Part 18

3.7K 188 3
                                    

Kejadian di dapur tadi sore, terus mengganggu pikiran Ahmad.
Selain mengerikan, peristiwa itu tak ubahnya seperti sebuah firasat. Tak ayal, Ahmad jadi memikirkan nasib bapak mertuanya.

"Sri... besok kan hari Ahad, rencananya mas ingin pergi mengunjungi bapak, kau tidak keberatankan mas tinggal di sini sendiri ?" Ahmad memulai percakapan saat ia menghabiskan sarapannya. Sampai ia selesai meneguk segelas air, istrinya baru mulai menjawab.

"Kenapa aku tidak boleh ikut menengok bapak di penjara mas ?"

"Bukan tidak boleh... Aku khawatir dengan keluarga ini. Jika kita berdua pergi, siapa yang membantu menjaga dan merawat mereka ?"

Sri tidak menjawab. Jangkar kerinduan di matanya ia lemparkan lurus ke depan, tapi tak tahu kemana, ia membiarkan pandangannya melanglang buana mengikuti alam pikirannya. Mungkin saat ini ia sedang melihat bayangan bapaknya yang tua, meringkuk kedinginan, mendekam dalam penjara. Setiap nama bapaknya disebut, hatinya terkoyak. Rupanya jangkar yang ia lemparkan melukai dirinya sendiri.

"Tidak apa-apa kan, besok mas tinggal ?" Tanya Ahmad sekali lagi, sekarang diiringi sebuah senyuman.

Sri mengangguk. Ia pernah ditinggal berhari-hari ketika Ahmad harus mendampingi murid-muridnya mengikuti lomba murrotal di tingkat provinsi. Besok, Ahmad hanya akan pergi paling lama satu hari. Iya. Dia hanya rindu. Ia rindu bapaknya yang bebas. Rindunya tidak pernah sembuh. Meski ia dapat menemui orang tuanya, rindu itu terus akan melukai hatinya. Sebab kerinduan itu terhalang sebuah jeruji besi, sebaris tembok yang menjulang tinggi, dan sebuah kenyataan yang pahit sekali.

Sri menyeka air matanya.
Lalu menengok ke arah suaminya, ia dapati wajah itu tak kehilangan keteduhannya, meski sedang dalam tekanan yang kuat, digelayuti setumpuk beban yang semakin menghimpit.
Sri masih bisa menemukan ketenangan di sana.
Setidaknya ia percaya, bahwa ia tidak sedang berlayar sendirian, di tengah amukan badai.

***

Keesokan harinya, Ahmad bangun pagi-pagi sekali. Sebelum adzan berkumandang, ia sudah berada di kamar utama. Sesuai permintaan Raden Kerta Kesuma, Ahmad pun mengajarkan tata cara sholat lengkap dengan bacaan dan hafalan do'a. Kegiatan itu rutin ia lakukan, setiap pagi. Setidaknya telah dua kali Ahmad mengajari raden Kerta kesuma sholat, semuanya dilakukan pada waktu subuh.
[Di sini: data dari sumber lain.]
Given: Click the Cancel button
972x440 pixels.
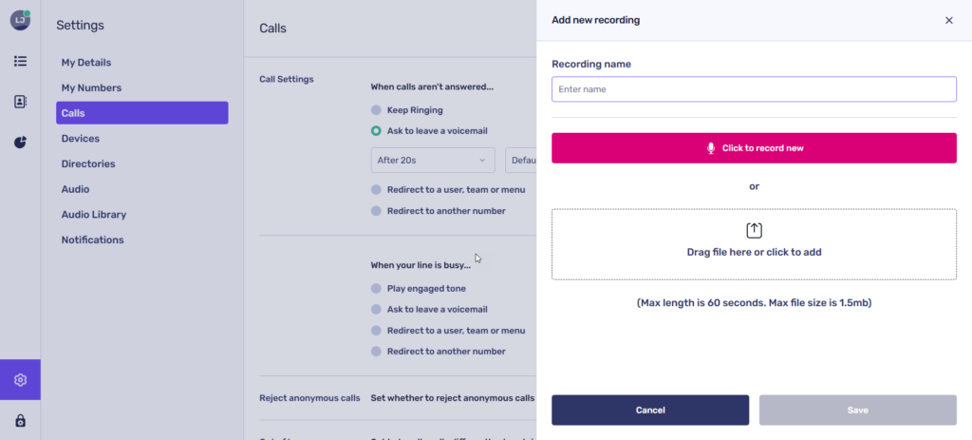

Raden terbiasa bangun sendiri pada jam-jam menjelang pagi. Kemudian istrinya akan ikut terjaga dan memapahnya menuju kamar mandi utama. Setelah seorang emban yang juga turut berjaga di sekitar kamar utama diperintahkan membangunkan Ahmad di kamar belakang, kegiatan itu baru dimulai. Pertama, Raden akan dipandu langsung oleh Ahmad untuk bersuci dan mengambil wudhu. Kedua ia akan diajari bacaan sholat.
Sementara Ajeng Kamaratih belajar sholat bersama dengan Sri. Mereka sholat di kamar utama menjadi makmum di belakang Ahmad.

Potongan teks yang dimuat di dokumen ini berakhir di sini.